INSTRUCTIONS FOR THE TASK: The finished copy should match every record exactly and contain no pictures.

INFORMATION SHOWN:
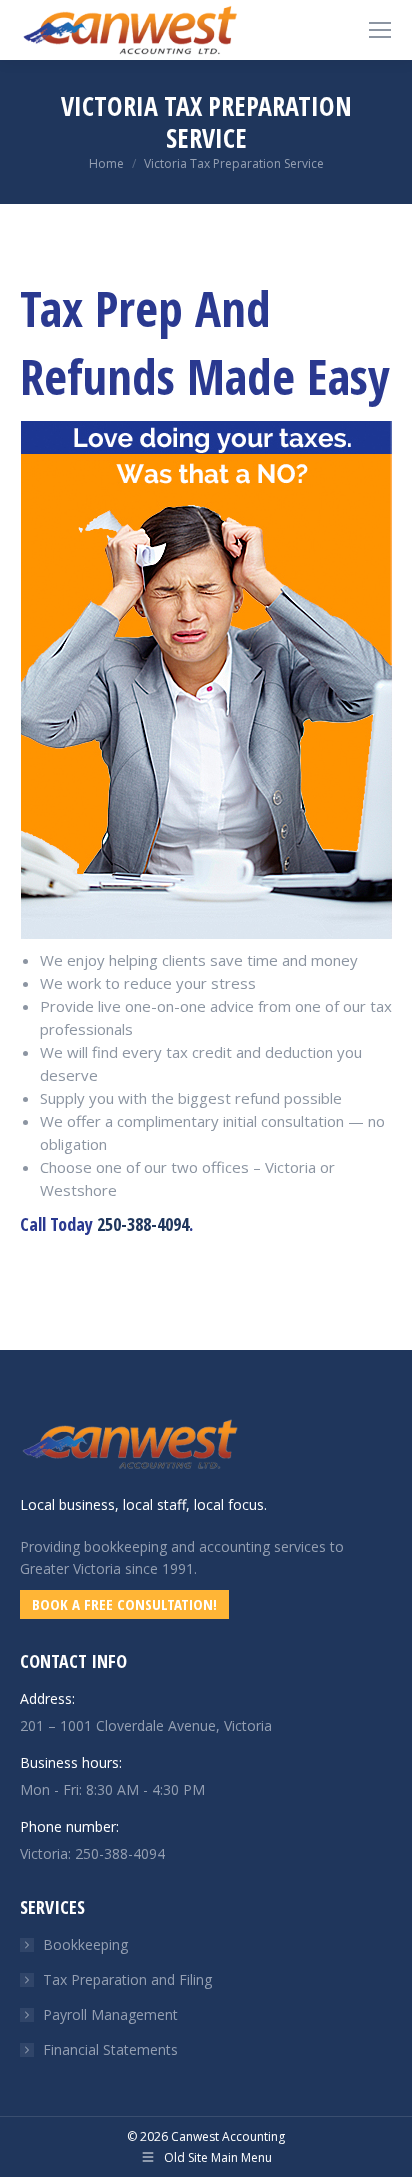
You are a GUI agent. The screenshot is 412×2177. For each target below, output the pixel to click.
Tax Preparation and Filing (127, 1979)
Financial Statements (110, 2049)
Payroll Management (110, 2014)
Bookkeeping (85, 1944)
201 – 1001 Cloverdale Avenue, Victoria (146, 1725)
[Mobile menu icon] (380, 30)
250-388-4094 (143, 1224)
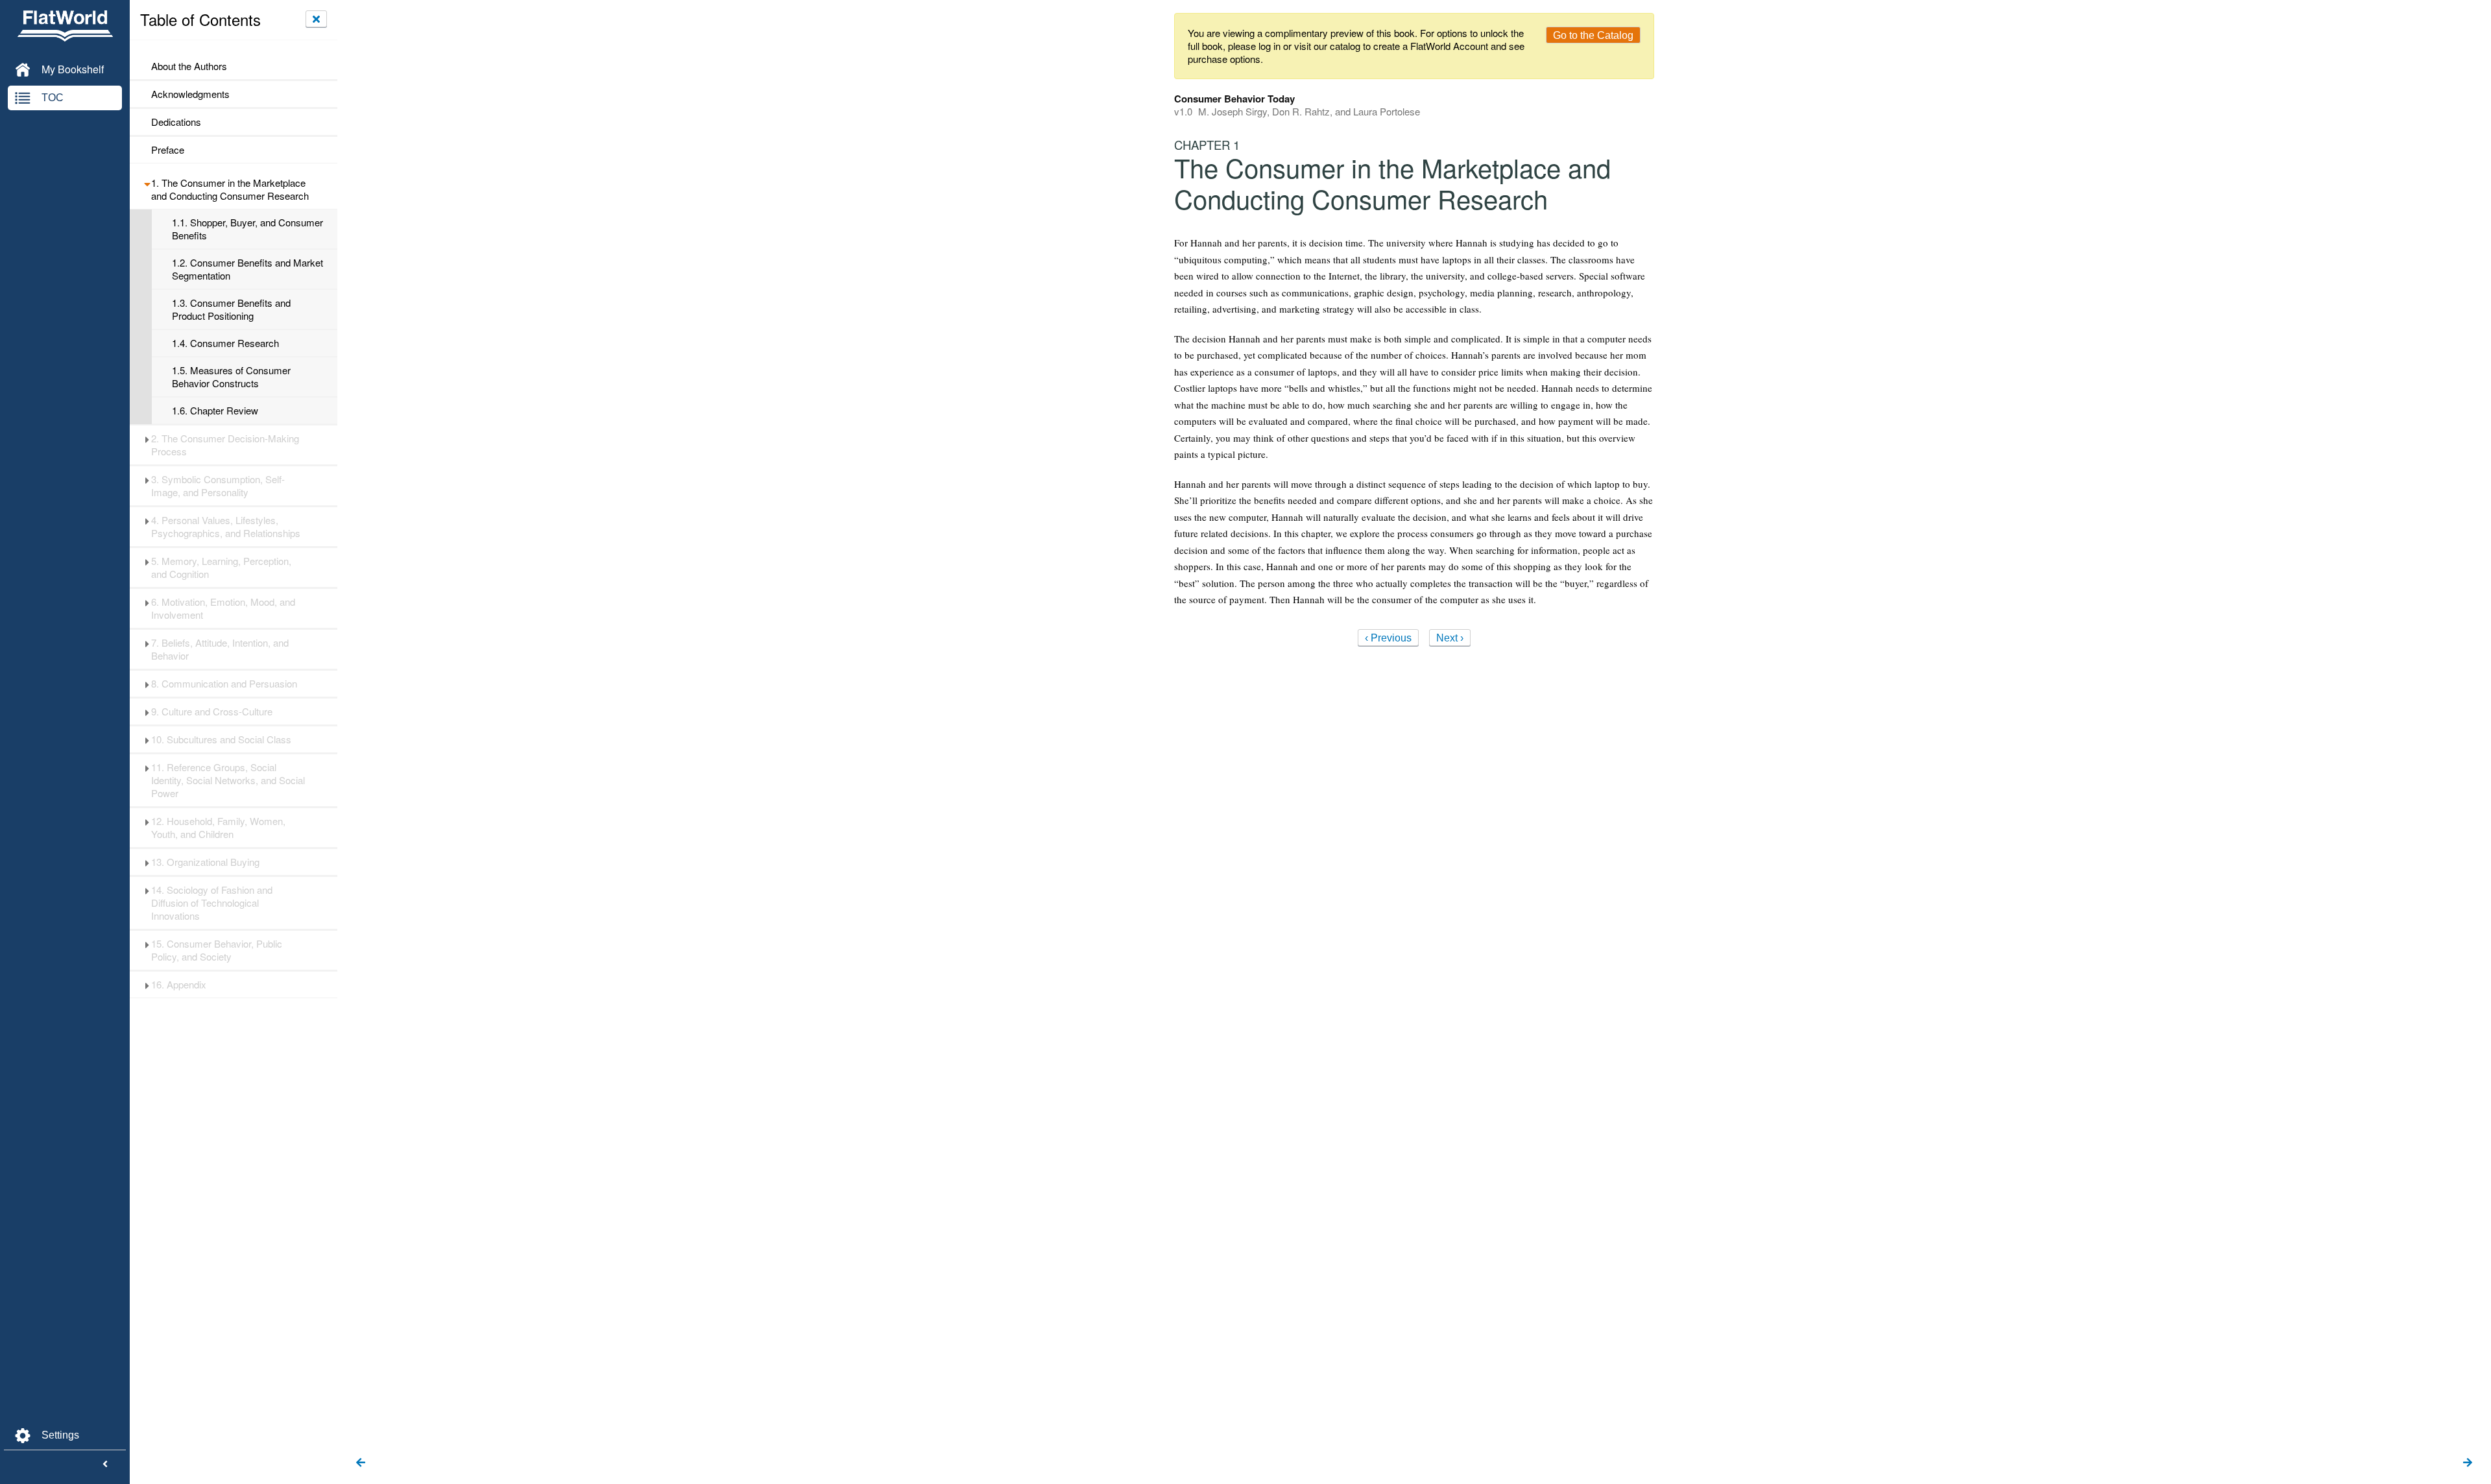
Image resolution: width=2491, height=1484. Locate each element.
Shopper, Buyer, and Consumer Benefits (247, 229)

RESPONSE TO THE TASK:
You are a GUI agent. The screenshot is 412×2177. For each target below, output the pixel to click.
Tax Preparation and Filing (127, 1979)
Financial Statements (110, 2049)
Payroll Management (110, 2014)
Bookkeeping (85, 1944)
201 – 1001 Cloverdale Avenue, Victoria (146, 1725)
[Mobile menu icon] (380, 30)
250-388-4094 (143, 1224)
Image resolution: width=2491, height=1484. Locate each element.
Shopper, Buyer, and Consumer Benefits (247, 229)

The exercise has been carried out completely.